The funny thing about soccer to me - and I'm hardly the kind of expert that grew up with a game because I didn't because I was born in this country. But the thing that's interesting to me is you can coach and coach and coach through the practices and through the workouts, even through the preliminary games. Once you put the players on the field, you can't really coach very much. They can't hear you.
They're out there in a very big field. You can scream and shout but the likelihood is they're not going to pay too much attention to you until halftime. So it really is on the players. And whatever Klinsmann, whatever mindset he's been able to instill in them before the World Cup begins, I think may be a factor. But once it starts, it's on the players. It's one of the things that's kind of attractive to me about the game.
HOBSON: Bill, while you and Meghna and super fans like you are preparing for the World Cup we should mention that the NBA finals is also going on. And we haven't even talked about Dwayne Wade in the flop. But we'll leave that for another conversation. OK, let's hear one thing that people will hear at the World Cup. Lest we forget here from 2010.
(SOUNDBITE OF VUVUZELA)
HOBSON: Yes, the vuvuzela. Is that how you say it?

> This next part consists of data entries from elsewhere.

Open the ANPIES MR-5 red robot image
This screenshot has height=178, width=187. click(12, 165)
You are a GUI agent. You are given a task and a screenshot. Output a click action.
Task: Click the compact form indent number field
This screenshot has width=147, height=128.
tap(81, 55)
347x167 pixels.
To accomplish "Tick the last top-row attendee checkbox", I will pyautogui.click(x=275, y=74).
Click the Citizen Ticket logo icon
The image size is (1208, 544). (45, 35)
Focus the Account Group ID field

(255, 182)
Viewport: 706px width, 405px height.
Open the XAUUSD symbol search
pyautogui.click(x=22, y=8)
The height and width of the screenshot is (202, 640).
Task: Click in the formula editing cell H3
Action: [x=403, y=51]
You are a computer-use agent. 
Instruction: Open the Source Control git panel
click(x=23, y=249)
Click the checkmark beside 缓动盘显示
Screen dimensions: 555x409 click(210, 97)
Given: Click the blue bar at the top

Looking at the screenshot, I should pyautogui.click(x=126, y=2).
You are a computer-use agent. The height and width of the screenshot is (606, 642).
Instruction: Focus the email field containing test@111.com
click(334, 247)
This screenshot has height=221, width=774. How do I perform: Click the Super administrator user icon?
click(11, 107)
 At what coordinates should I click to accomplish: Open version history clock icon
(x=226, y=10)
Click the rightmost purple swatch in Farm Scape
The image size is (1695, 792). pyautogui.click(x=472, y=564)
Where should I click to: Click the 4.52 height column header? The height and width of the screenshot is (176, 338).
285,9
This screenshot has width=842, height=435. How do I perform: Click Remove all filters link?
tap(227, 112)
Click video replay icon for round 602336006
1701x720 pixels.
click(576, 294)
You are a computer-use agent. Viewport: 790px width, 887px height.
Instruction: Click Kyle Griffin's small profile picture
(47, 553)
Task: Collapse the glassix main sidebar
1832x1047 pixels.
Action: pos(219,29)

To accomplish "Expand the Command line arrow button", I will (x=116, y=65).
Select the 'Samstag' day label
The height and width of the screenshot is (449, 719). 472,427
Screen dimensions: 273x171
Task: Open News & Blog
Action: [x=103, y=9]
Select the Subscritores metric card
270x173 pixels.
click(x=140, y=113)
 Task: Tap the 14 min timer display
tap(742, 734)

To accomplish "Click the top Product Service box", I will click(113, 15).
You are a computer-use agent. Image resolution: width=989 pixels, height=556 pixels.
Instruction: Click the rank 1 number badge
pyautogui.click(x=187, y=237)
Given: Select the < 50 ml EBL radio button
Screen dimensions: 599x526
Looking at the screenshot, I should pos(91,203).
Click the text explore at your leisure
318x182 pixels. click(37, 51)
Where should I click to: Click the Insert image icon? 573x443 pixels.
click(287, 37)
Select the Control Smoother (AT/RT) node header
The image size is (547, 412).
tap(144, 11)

HOBSON: OK. Well, this year we're going to hear something different. It's called the cachirola.
(SOUNDBITE OF CACHIROLA)
HOBSON: A little less annoying I think. Are you looking forward to hearing that 24/7?
LITTLEFIELD: Well, since I'll be watching the tournament on television, the mute button is a very handy friend to have. But you're right. I found that a lot less upsetting than the vuvuzela.
HOBSON: Bill is host of NPR's Only A Game talking with us about the World Cup, which gets underway on Thursday in Brazil. Bill, thanks so much.
LITTLEFIELD: Thanks you, Jeremy.
HOBSON: And HERE AND NOW is a production of NPR and WBUR Boston in association with the BBC World Service. I'm Jeremy Hobson.